Speaking at a news conference at his campaign headquarters, McGinn called Murray’s response to the thefts of funds from the Senate Democratic Campaign Committee “very, very troubling and a real insight into his character as an executive and a leader.”
The SDCC’s former executive director Michael King was charged this week with eight counts of theft for allegedly writing himself checks from the SDCC coffers and covering his tracks by inventing poll results he said the money had paid for.
While Murray yesterday took some responsibility for failing to notice the thefts, he and his fellow co-chairs also pointed blame at the SDCC’s former treasurer, Jason Bennett, who’d alerted them to the thefts in February.
In an earlier interview with the Seattle political news blog, Publicola, Murray also deflected blame to previous co-chairs of the SDCC, including Democratic Congressman Derek Kilmer, the late state Sen.

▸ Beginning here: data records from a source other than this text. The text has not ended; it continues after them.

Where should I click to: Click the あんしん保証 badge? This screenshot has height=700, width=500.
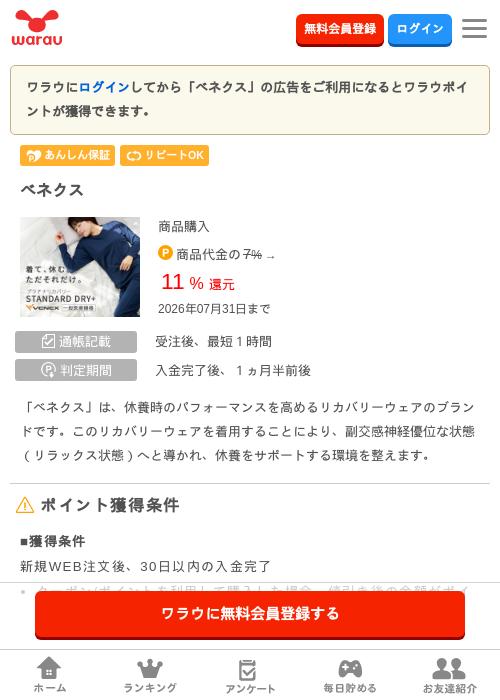click(x=67, y=155)
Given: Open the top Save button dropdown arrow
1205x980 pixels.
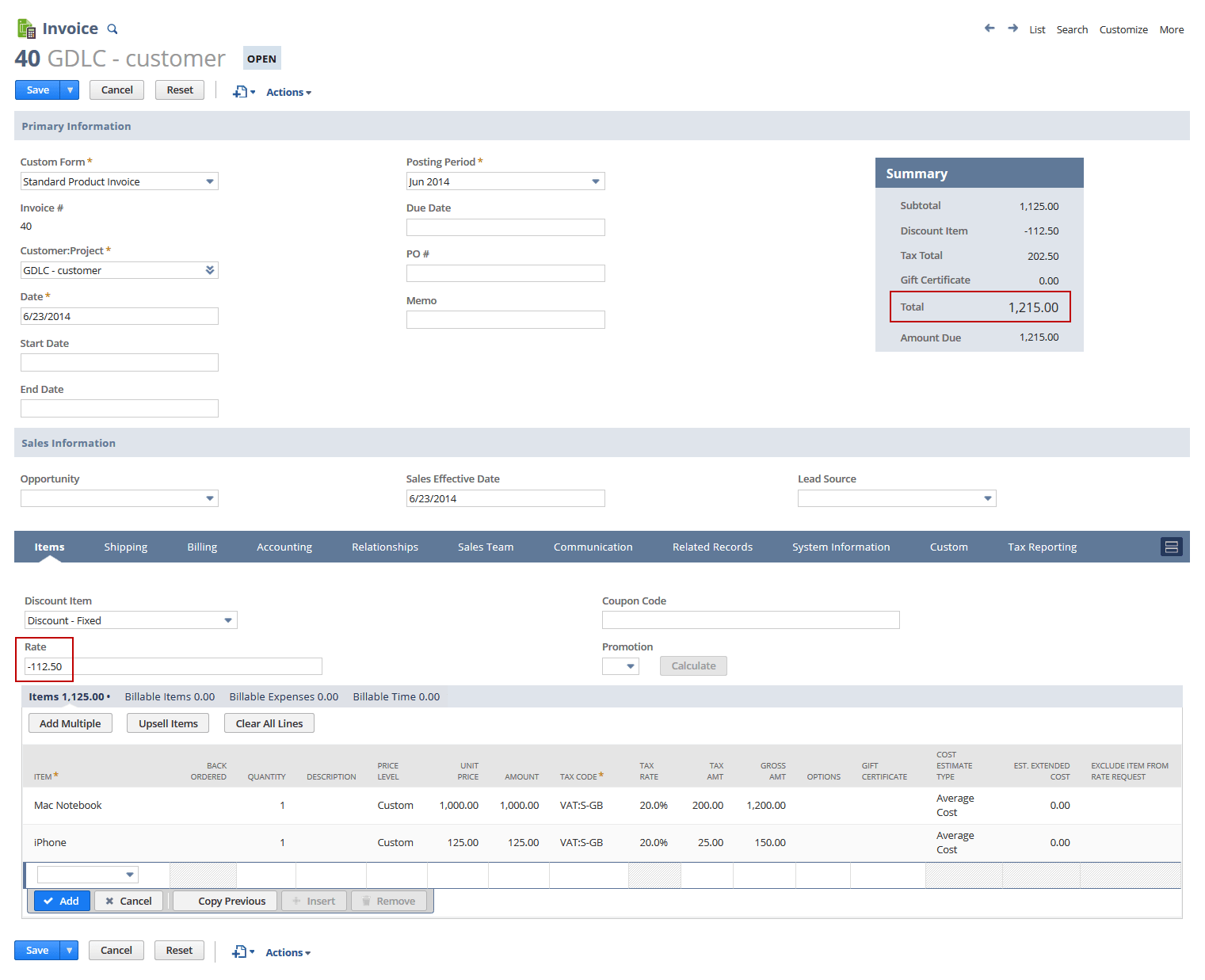Looking at the screenshot, I should tap(71, 90).
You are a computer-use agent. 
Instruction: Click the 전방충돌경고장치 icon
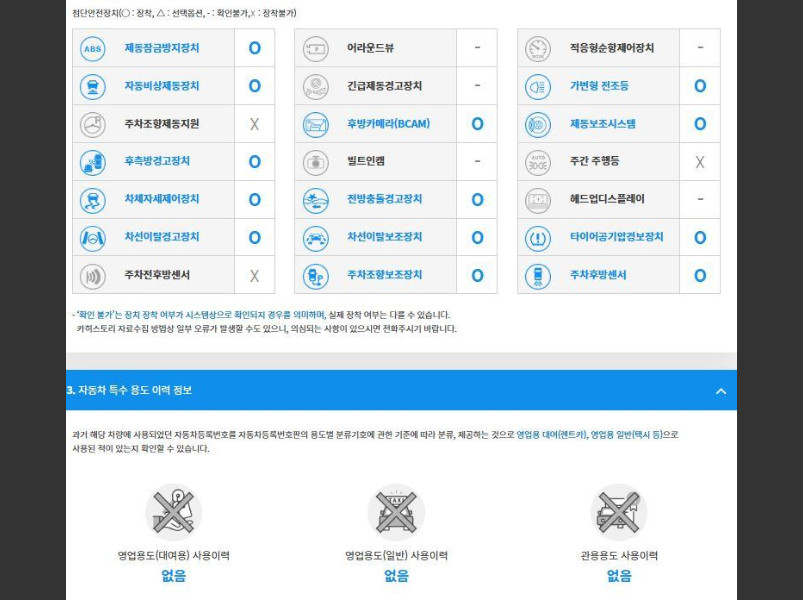(315, 200)
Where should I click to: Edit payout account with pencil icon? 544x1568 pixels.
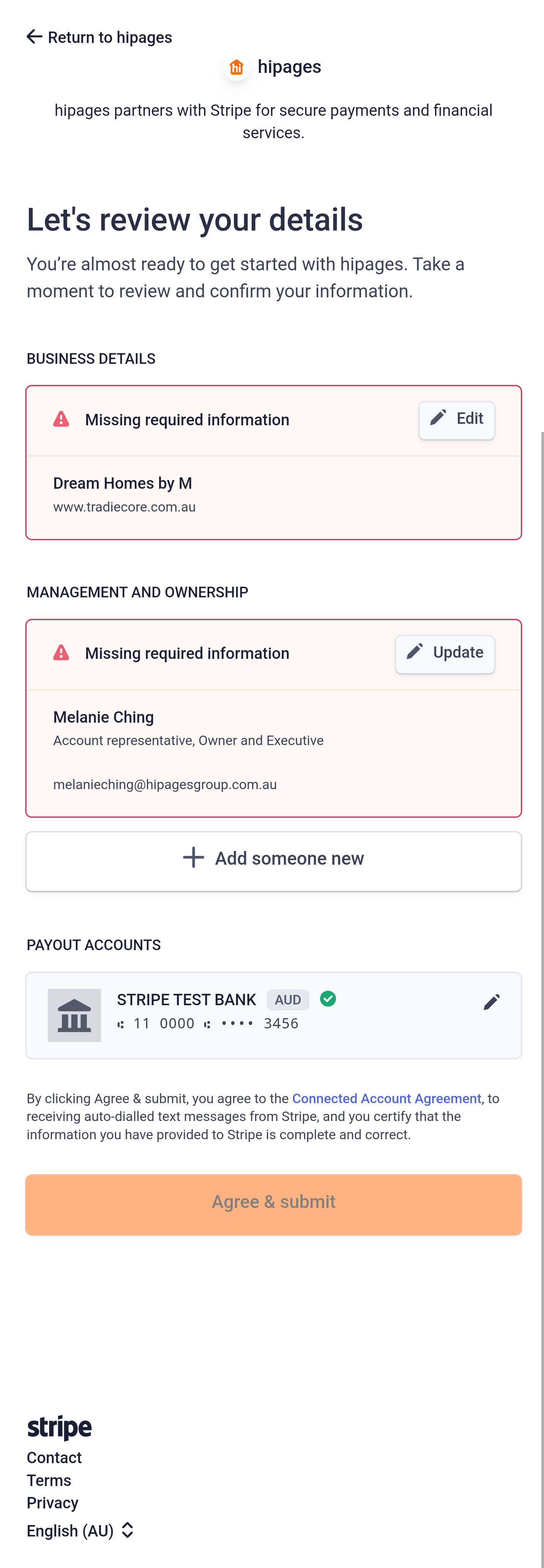click(491, 1002)
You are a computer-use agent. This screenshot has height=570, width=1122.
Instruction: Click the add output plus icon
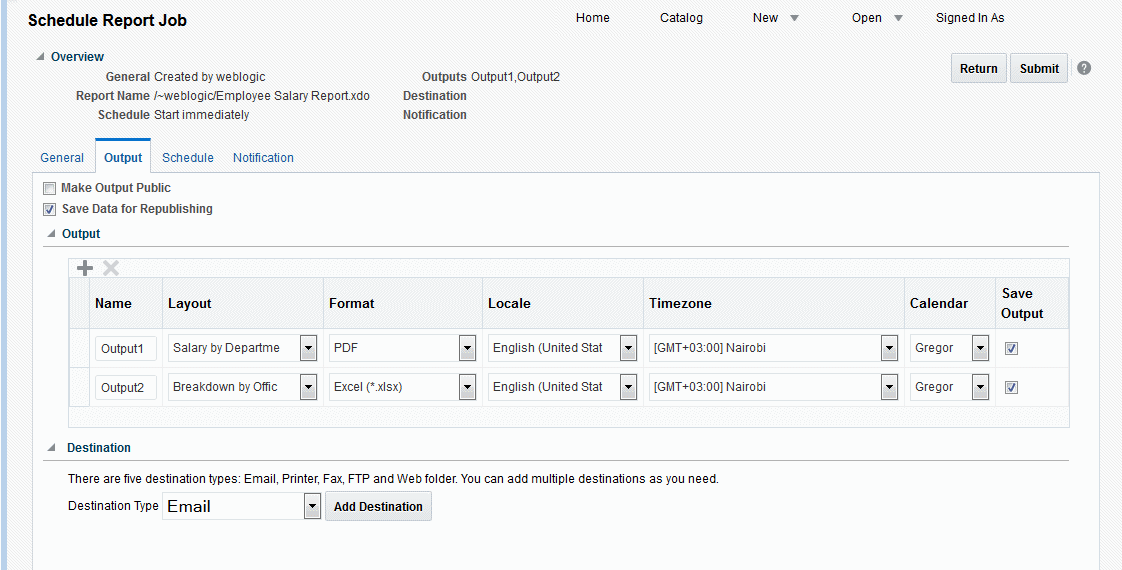[85, 268]

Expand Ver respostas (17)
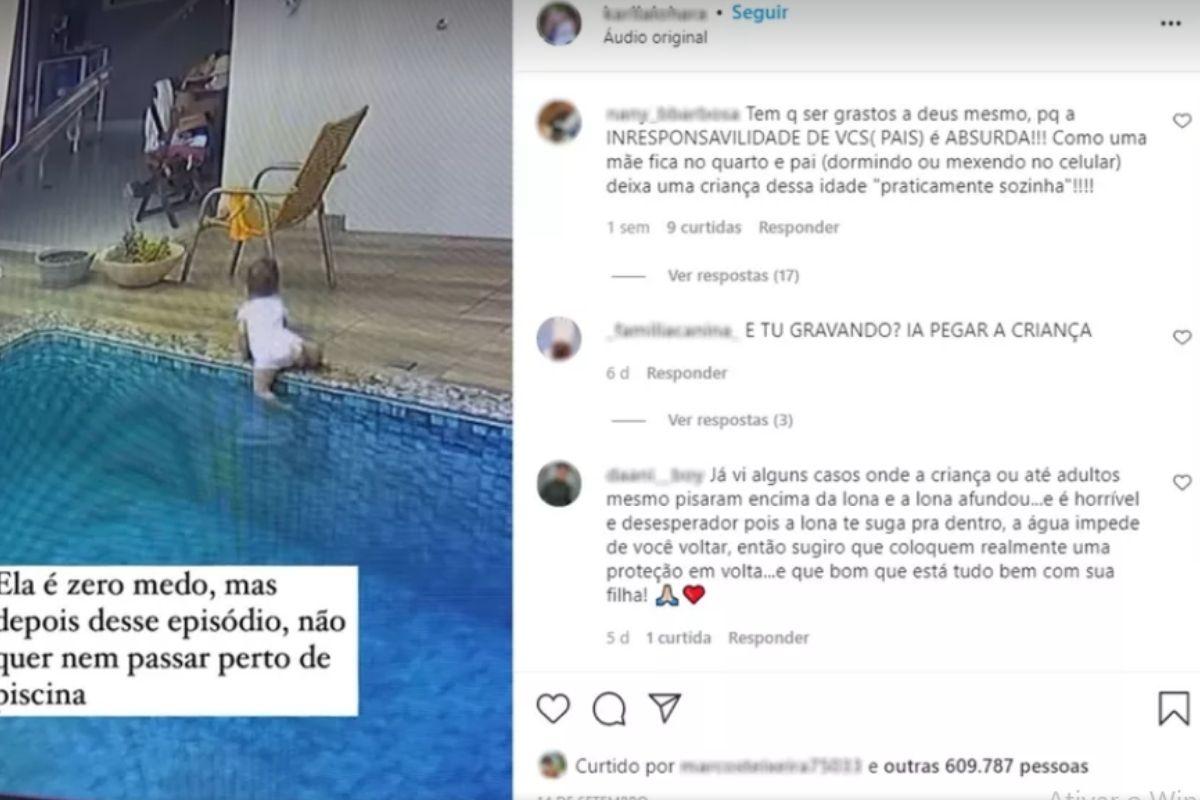tap(733, 275)
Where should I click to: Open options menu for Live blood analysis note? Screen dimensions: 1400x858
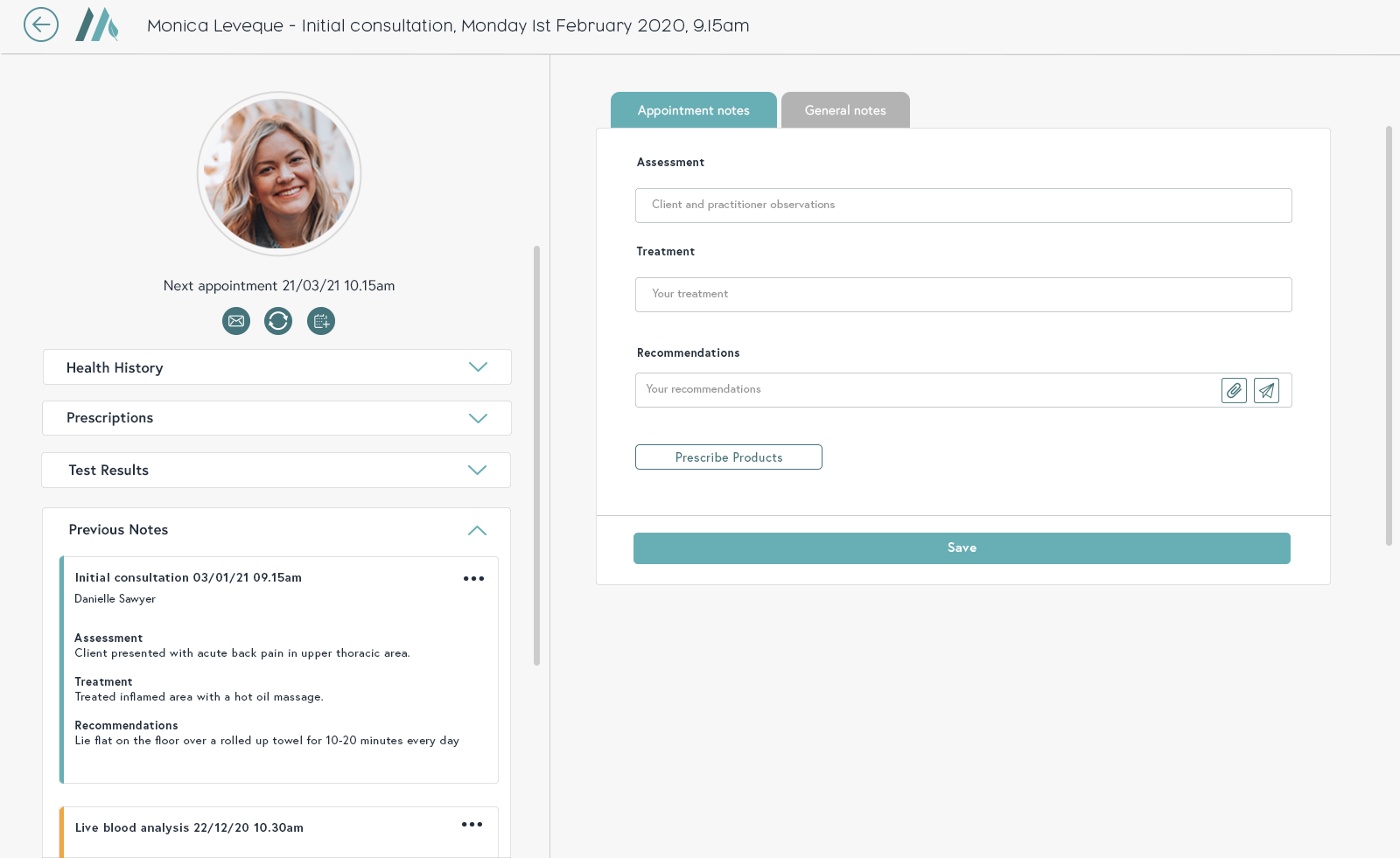[472, 825]
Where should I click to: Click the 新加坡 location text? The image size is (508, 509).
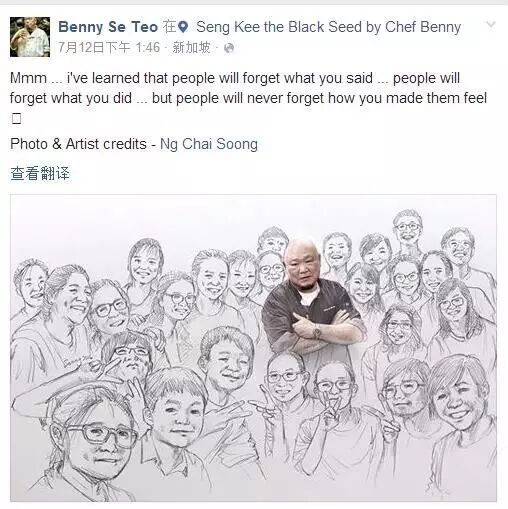click(x=191, y=48)
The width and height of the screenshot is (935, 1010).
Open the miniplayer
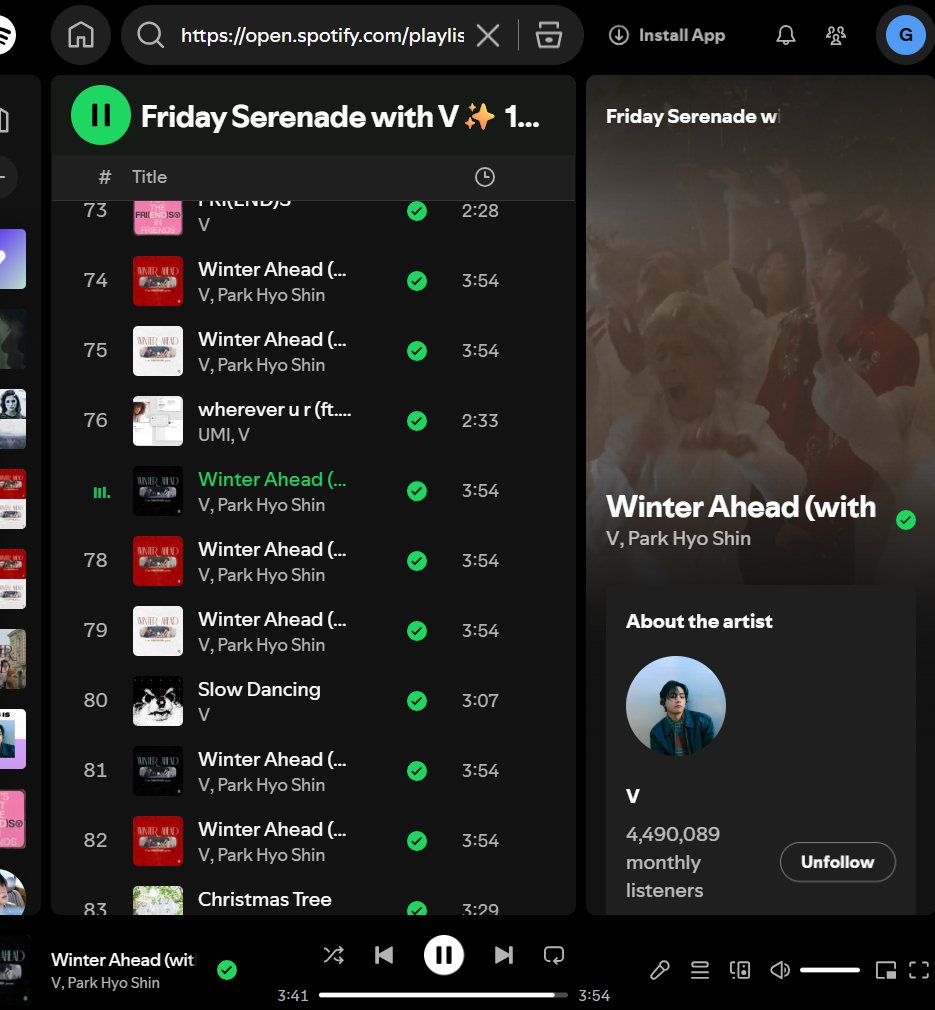point(884,969)
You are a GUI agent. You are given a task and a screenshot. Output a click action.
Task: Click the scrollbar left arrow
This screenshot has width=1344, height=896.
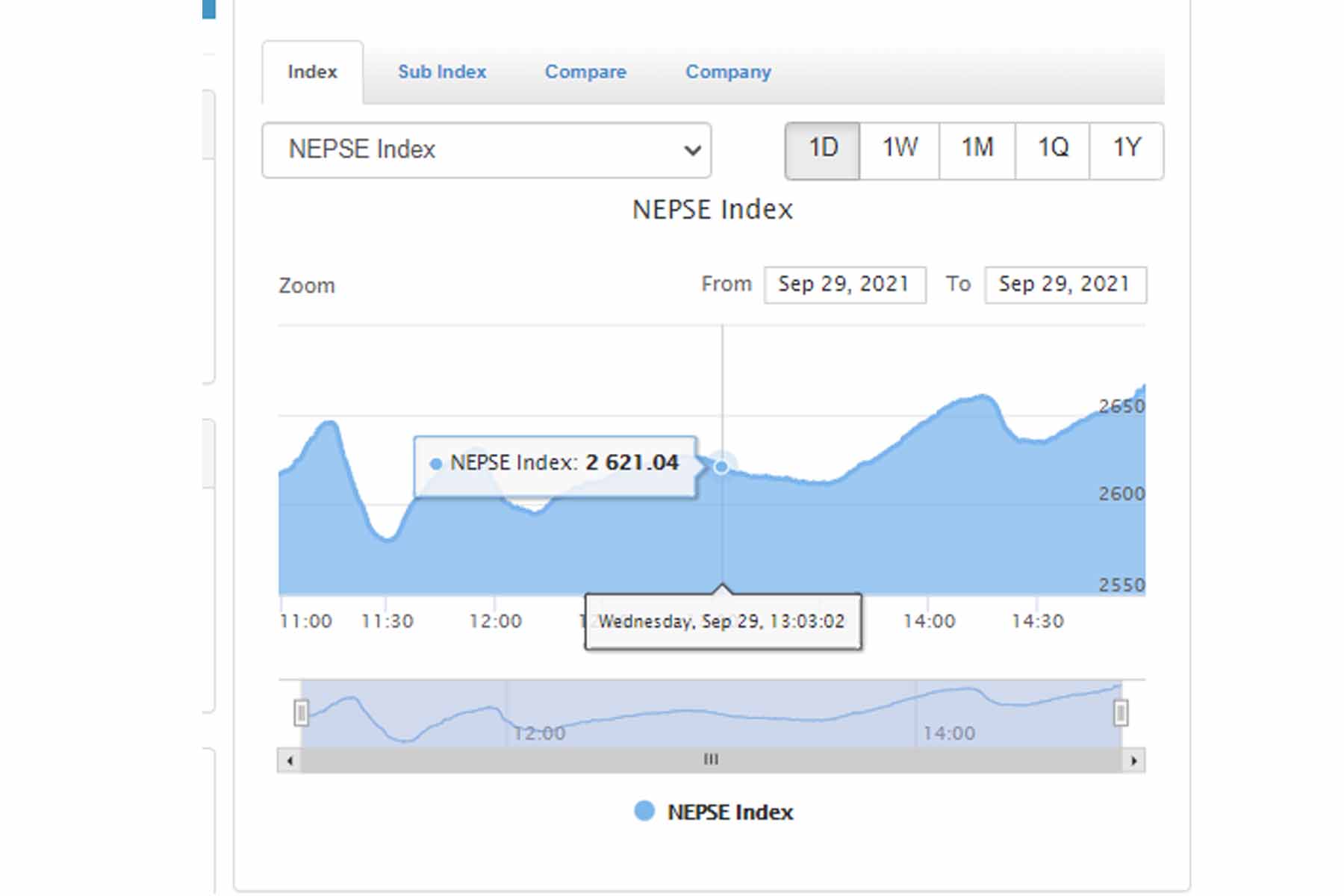tap(290, 761)
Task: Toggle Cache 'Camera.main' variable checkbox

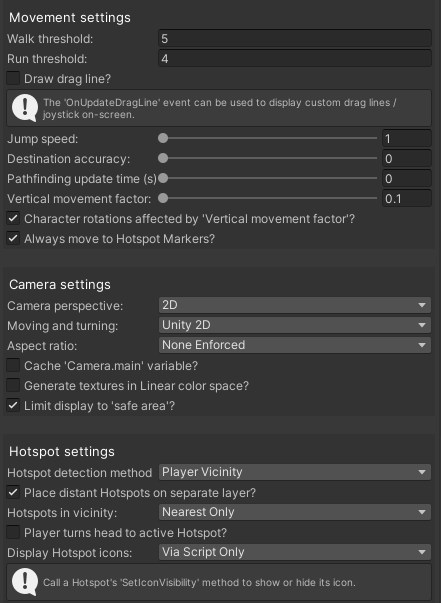Action: [13, 365]
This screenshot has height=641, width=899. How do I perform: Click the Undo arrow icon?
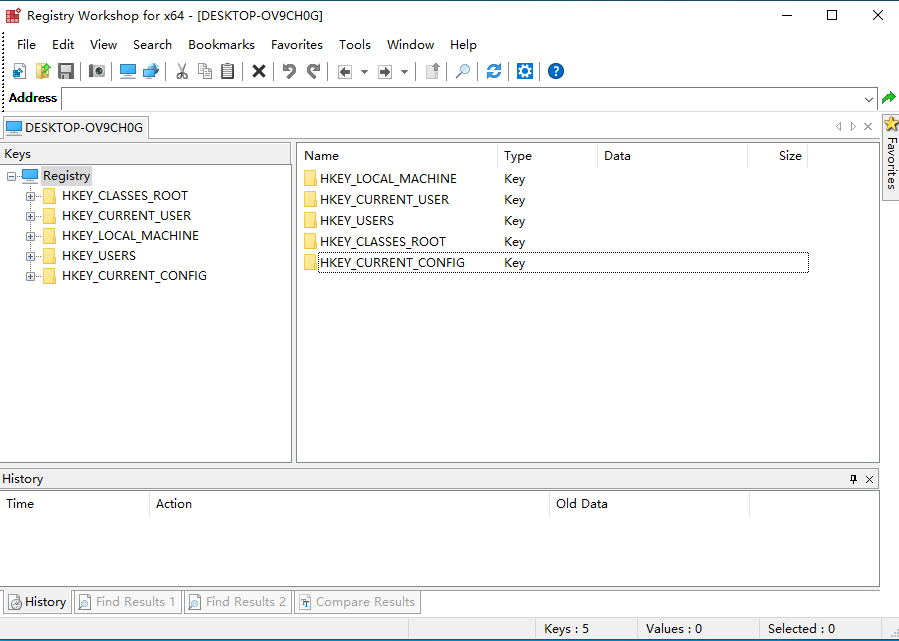coord(289,71)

Scott White, and former state Senate Majority Leader Lisa Brown.
“That’s just a really troubling pattern for any executive to take,” McGinn said. “When you have direct oversight of an individual, direct responsibility for getting the right outcomes, to attempt to shift blame in multiple directions is really troubling.”
McGinn noted the $250,000 to $300,000 allegedly stolen by King amounted to perhaps a quarter of the SDCC’s budget. And he said the consequences of the embezzlement were dire for Democrats. The stolen money could have been used to help win a key state senate race in the Vancouver area. Instead, Democrat Tim Probst lost by 74 votes, allowing Republicans to seize control of the state Senate with the help of two conservative Democrats.
In a conference call with reporters on Wednesday, Murray dismissed the notion that the embezzlement should be a major issue in the mayor’s race.
“I don’t think this is a conversation that the city of Seattle is going to dig into when we have other problems,” Murray said. After the apparent fraud was brought to his attention, Murray said, he and his fellow SDCC co-chairs “acted responsibly, swiftly and with transparency, and that’s what matters.”